EXERCISE GOAL |
From the entries that follow, extract each line holding the string "computer".

SUPPLIED RECORDS |
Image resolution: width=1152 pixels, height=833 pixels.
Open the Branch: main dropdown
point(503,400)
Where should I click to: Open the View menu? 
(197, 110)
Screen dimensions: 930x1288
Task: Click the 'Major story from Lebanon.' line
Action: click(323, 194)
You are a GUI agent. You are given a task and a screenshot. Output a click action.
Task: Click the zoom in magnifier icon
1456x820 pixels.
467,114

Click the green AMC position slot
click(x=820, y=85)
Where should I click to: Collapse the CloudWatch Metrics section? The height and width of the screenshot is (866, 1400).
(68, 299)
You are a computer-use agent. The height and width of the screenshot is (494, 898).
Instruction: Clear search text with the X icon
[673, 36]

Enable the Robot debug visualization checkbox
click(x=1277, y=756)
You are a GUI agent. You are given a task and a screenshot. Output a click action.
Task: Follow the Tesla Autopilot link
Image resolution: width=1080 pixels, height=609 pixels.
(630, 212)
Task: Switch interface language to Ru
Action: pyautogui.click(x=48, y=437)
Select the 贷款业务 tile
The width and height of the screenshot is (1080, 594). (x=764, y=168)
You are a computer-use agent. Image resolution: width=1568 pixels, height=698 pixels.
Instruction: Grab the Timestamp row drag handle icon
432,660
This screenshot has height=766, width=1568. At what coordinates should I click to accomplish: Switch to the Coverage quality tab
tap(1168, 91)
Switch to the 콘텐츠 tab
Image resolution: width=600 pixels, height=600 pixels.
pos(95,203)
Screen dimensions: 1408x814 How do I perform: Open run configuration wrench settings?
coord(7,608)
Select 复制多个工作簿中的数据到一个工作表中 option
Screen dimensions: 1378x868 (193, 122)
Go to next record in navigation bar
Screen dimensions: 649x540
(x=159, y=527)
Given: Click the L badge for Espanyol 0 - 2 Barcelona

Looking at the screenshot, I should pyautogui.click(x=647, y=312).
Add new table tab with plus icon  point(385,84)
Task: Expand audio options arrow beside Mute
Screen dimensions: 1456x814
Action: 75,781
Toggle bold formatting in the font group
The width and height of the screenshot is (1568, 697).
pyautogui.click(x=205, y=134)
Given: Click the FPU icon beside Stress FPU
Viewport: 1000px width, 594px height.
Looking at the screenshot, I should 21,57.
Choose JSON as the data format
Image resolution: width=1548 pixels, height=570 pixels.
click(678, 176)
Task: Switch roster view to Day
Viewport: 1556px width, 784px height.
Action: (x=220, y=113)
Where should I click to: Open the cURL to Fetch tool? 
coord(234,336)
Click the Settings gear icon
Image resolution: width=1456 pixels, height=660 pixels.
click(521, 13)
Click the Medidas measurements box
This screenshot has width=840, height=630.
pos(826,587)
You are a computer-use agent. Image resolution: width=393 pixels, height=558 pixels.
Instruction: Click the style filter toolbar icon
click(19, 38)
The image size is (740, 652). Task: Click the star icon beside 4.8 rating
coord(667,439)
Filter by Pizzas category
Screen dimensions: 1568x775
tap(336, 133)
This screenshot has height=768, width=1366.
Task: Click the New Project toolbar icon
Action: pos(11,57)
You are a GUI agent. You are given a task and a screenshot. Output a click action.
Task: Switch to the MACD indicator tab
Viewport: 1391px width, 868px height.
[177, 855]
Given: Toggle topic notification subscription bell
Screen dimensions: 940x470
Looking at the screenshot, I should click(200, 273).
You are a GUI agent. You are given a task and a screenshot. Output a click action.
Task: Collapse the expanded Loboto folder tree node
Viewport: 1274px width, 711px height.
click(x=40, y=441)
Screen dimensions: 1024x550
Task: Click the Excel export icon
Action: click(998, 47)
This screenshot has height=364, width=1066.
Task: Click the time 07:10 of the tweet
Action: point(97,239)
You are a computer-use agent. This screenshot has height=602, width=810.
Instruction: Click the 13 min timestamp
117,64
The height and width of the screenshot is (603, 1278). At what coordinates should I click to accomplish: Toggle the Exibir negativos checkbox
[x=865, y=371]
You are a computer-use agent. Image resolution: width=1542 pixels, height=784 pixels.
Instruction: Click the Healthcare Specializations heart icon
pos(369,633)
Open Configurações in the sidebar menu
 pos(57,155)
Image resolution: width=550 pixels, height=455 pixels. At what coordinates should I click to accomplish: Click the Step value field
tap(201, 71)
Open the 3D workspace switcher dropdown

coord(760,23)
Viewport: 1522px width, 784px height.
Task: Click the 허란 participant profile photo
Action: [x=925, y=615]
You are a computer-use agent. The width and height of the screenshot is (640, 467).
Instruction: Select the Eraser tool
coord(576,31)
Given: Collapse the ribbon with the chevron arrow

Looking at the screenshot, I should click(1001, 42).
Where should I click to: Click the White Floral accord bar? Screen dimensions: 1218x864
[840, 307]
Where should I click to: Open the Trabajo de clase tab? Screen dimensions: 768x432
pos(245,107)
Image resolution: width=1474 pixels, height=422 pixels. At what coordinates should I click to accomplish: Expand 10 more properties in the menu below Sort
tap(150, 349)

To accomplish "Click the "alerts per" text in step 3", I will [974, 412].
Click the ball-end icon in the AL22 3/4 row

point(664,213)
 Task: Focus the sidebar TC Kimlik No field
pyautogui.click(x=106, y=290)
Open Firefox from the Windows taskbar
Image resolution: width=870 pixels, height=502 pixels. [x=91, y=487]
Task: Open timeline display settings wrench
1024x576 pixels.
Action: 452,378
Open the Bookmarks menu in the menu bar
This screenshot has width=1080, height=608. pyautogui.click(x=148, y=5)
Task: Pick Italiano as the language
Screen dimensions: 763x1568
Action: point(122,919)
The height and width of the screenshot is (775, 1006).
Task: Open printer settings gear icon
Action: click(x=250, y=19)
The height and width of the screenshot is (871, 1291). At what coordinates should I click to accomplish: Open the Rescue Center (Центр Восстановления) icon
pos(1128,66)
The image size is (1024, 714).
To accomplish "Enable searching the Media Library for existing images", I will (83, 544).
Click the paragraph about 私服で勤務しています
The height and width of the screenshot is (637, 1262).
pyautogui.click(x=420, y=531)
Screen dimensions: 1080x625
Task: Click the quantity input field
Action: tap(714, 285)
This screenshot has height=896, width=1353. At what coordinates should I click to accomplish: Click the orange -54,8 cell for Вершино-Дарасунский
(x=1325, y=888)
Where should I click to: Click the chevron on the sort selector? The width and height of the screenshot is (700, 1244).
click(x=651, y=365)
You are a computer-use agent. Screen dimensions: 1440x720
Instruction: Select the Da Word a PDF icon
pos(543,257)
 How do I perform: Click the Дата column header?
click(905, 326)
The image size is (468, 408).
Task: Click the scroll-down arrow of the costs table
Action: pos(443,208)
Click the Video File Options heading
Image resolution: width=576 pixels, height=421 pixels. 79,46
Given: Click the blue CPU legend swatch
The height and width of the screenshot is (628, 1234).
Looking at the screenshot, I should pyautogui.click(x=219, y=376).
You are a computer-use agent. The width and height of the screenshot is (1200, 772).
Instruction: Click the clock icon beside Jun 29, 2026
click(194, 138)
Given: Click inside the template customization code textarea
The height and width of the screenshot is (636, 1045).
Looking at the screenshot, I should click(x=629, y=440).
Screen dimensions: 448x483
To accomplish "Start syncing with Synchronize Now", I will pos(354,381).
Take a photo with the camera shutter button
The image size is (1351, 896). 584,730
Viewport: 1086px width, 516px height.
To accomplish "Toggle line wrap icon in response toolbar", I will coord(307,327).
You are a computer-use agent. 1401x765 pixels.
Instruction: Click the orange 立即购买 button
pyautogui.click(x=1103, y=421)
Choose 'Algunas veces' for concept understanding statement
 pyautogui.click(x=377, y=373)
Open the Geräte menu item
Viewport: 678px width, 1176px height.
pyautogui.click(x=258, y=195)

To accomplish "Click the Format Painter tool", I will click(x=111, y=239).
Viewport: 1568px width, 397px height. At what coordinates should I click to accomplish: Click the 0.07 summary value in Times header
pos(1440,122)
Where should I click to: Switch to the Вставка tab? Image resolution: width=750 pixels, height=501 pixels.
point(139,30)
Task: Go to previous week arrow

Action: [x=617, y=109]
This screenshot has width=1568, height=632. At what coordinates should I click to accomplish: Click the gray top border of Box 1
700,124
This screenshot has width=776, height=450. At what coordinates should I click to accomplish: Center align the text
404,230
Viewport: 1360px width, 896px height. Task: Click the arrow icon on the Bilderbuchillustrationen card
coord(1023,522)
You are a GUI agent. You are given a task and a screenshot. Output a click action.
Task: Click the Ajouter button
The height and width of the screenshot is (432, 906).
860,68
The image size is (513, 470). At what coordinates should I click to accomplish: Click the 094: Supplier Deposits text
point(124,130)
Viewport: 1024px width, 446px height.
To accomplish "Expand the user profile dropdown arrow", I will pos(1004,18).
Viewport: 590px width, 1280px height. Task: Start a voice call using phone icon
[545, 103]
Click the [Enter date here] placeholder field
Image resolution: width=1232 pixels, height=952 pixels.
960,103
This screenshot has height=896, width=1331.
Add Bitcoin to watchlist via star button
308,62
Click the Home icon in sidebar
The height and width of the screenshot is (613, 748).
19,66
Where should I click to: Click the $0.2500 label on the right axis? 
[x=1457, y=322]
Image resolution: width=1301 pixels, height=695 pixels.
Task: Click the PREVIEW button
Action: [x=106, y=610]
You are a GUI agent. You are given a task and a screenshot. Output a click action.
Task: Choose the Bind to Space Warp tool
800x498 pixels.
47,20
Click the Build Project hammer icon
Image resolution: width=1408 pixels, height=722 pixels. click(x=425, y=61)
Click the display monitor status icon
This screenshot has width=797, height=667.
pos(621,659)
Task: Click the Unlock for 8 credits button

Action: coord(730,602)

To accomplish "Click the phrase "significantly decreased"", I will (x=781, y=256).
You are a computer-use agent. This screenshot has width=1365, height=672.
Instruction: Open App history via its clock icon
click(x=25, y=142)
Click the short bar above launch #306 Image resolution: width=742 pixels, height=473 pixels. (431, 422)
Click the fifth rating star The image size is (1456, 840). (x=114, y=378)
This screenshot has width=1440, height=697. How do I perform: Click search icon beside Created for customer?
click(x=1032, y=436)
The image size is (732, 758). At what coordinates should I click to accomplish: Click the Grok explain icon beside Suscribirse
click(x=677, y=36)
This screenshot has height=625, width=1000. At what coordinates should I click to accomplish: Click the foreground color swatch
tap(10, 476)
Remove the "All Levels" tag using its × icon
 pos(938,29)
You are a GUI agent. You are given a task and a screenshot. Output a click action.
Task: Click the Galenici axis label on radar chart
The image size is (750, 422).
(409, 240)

SOLUTION FOR THIS PROBLEM |
You are a computer-use agent. The height and width of the screenshot is (494, 898).
You are a computer-use agent. Image resolution: width=1568 pixels, height=698 pixels.
You are a computer-use agent. Image resolution: width=393 pixels, height=558 pixels.
You are a computer-use agent. This screenshot has height=602, width=810.
You are a computer-use agent. Image resolution: width=1542 pixels, height=784 pixels.
You are a computer-use agent. The width and height of the screenshot is (640, 467).
You are a computer-use agent. Screen dimensions: 1440x720
You are a computer-use agent. The width and height of the screenshot is (1200, 772).
You are a computer-use agent. 1401x765 pixels.
You are a computer-use agent. This screenshot has width=1365, height=672.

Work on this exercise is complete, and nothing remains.